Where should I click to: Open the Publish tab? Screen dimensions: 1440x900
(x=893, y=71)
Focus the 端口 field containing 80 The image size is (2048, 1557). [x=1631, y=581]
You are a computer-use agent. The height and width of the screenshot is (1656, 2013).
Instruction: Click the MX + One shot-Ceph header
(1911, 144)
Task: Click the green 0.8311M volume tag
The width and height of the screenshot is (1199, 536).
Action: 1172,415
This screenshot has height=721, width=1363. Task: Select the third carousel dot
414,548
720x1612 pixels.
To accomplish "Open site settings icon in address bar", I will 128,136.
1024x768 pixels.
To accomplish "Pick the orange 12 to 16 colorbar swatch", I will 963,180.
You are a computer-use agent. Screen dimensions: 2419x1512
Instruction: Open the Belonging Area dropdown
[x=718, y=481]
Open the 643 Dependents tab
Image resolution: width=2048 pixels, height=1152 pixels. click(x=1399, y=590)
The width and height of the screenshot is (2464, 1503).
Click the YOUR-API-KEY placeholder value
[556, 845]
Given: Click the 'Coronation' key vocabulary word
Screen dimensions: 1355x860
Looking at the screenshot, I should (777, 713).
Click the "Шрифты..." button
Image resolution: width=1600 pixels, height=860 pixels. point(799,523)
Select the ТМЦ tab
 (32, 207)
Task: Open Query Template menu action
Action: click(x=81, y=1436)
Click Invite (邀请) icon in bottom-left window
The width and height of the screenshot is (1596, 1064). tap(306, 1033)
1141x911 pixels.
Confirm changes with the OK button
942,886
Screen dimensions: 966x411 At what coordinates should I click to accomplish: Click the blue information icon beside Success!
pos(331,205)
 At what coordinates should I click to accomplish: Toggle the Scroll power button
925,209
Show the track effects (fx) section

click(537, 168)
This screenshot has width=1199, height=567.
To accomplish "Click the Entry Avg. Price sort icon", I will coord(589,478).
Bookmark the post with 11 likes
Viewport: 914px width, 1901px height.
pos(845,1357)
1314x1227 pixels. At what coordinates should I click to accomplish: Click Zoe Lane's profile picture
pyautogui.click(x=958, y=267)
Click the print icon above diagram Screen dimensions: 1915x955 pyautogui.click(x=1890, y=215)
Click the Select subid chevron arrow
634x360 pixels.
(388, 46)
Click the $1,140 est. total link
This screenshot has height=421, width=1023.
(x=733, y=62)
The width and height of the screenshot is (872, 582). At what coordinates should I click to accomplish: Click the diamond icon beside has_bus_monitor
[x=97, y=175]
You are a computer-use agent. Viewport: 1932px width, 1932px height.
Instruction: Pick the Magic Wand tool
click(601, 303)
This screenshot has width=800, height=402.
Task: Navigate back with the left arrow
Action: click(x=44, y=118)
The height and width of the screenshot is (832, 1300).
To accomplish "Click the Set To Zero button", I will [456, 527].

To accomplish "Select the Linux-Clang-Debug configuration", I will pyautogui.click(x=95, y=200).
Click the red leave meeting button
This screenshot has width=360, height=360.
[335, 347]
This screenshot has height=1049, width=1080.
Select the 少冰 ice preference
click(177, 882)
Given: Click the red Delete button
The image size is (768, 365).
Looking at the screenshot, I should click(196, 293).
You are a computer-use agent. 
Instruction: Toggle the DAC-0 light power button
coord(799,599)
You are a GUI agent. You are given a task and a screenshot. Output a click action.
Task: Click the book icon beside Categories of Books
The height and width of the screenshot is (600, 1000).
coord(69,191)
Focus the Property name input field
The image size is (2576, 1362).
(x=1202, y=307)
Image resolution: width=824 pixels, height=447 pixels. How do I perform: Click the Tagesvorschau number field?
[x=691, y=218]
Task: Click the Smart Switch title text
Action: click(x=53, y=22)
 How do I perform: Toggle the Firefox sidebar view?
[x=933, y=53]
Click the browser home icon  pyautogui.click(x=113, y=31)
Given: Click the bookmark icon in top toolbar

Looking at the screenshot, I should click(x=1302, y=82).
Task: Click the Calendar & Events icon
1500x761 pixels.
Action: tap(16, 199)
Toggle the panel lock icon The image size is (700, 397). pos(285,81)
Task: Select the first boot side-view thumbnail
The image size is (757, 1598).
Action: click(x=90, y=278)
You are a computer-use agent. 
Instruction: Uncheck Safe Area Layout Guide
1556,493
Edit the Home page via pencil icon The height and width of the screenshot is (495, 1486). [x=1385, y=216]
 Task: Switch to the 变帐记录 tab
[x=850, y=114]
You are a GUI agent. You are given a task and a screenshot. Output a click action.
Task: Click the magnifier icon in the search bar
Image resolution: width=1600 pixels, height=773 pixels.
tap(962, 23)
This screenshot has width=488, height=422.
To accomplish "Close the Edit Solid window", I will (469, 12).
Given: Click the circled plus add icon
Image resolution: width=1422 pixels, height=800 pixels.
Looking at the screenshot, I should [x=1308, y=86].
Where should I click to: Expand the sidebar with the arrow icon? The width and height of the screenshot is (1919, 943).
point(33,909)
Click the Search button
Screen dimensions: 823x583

══════

*EXERCISE OBJECTIVE*: Reproduce the rows word for word, starting at the line that contains "This screenshot has width=488, height=422." and ending at the last line of the rows.

*CORRECT RESULT*:
This screenshot has width=488, height=422.
To accomplish "Close the Edit Solid window", I will (469, 12).
Given: Click the circled plus add icon
Image resolution: width=1422 pixels, height=800 pixels.
Looking at the screenshot, I should [x=1308, y=86].
Where should I click to: Expand the sidebar with the arrow icon? The width and height of the screenshot is (1919, 943).
point(33,909)
Click the Search button
Screen dimensions: 823x583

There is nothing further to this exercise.